RICHMOND, Va. (WRIC) — Virginia Gov.-elect Glenn Youngkin and Attorney general-elect Jason Miyares plan to challenge the Biden administration’s COVID-19 vaccine mandates.

Youngkin and Miyares announced Friday that after they take office on Jan. 15 they intend to include Virginia to the list of states and business groups trying to block vaccine rules imposed by President Joe Biden. Despite the plan, the mandates they aim to fight may not last very long.

“After the January 15th inauguration, the Commonwealth of Virginia will quickly move to protect Virginians’ freedoms and challenge President Biden’s unlawful CMS, OSHA, and Head Start vaccine mandates,” they wrote in a joint statement. “Removing some of the staffing barriers to our hospitals, will provide much needed relief for our overworked medical professionals.”

A federal judge in Louisiana has already blocked Biden’s mandate to require teachers in the Head Start early education program to be vaccinated, a rule Youngkin and Miyares said they would seek to challenge. The Biden administration has not yet said whether the federal government will appeal the decision.

Their announcement also comes on the day that several Republican-led states challenge the legality of Biden’s vaccine and testing rules for large employers and most health care workers in front of the U.S. Supreme Court.

The states have argued the mandates should be blocked because Biden did not get approval from Congress before imposing them, which the Louisiana federal judge noted in his ruling to stop the Head Start vaccine mandate.

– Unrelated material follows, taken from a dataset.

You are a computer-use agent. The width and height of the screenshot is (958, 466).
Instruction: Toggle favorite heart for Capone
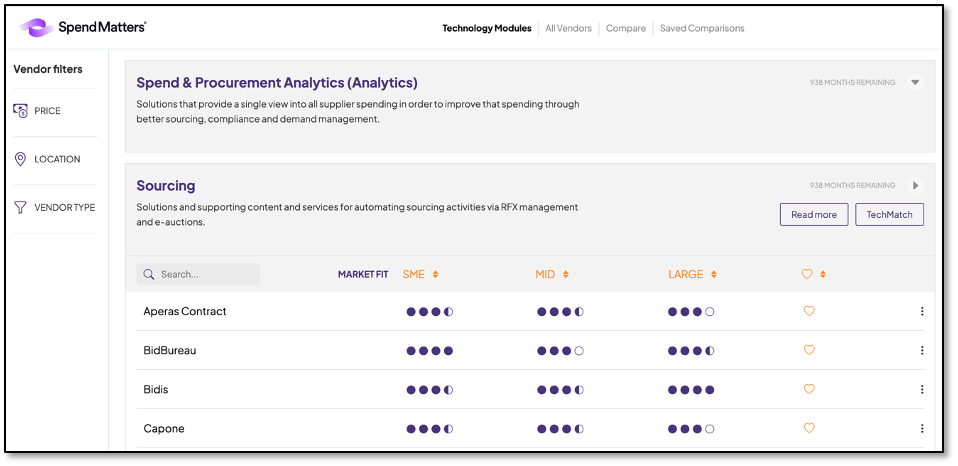pyautogui.click(x=809, y=428)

“While we believe that the vaccine is a critical tool in the fight against COVID-19, we strongly believe that the Federal government cannot impose its will and restrict the freedoms of Americans and that Virginia is at its best when her people are allowed to make the best decisions for their families or businesses,” Youngkin and Miyares added.

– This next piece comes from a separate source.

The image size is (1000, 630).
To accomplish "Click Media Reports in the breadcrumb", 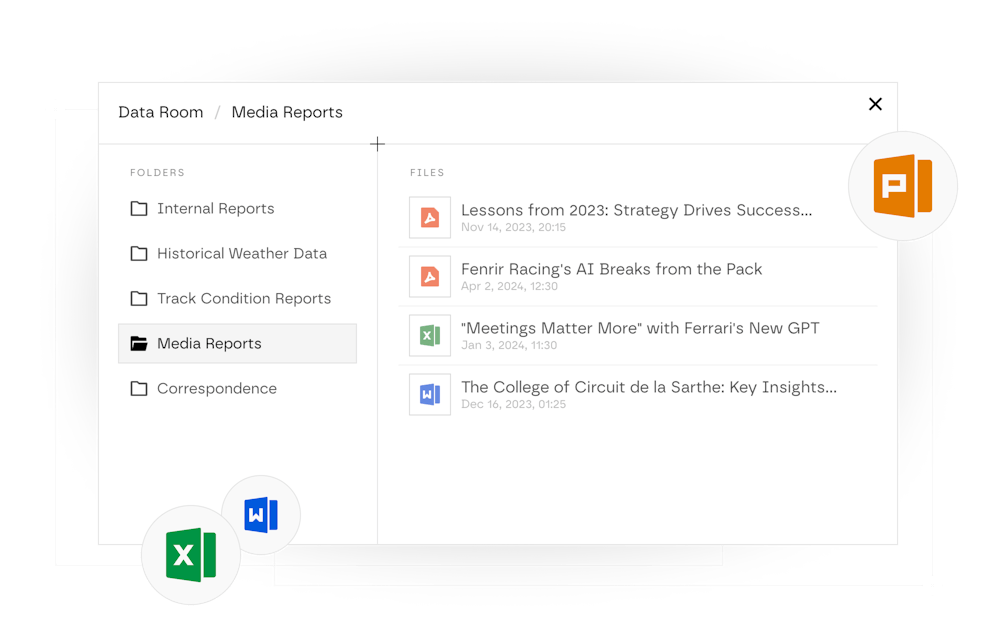I will 287,112.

On Monday, Miyares told 8News’ Jackie DeFusco that he would sign onto the lawsuits once he is sworn in if the Supreme Court extends the temporary pause on enforcement of the mandate for large businesses. But he acknowledged the court’s decision could keep him from making the move.

“I’ll abide by whatever is their final ruling because they are the final arbitrator of what the law is but my guess is there will be a temporary injunction and there will be space for me to get involved,” Miyares said.

The mandate for health care workers, issued by the Centers for Medicare & Medicaid Services, requires employees at facilities that receive the federal government funding to be fully vaccinated or be tested. Workers at nursing homes, hospitals and certain other facilities must be vaccinated under the mandate.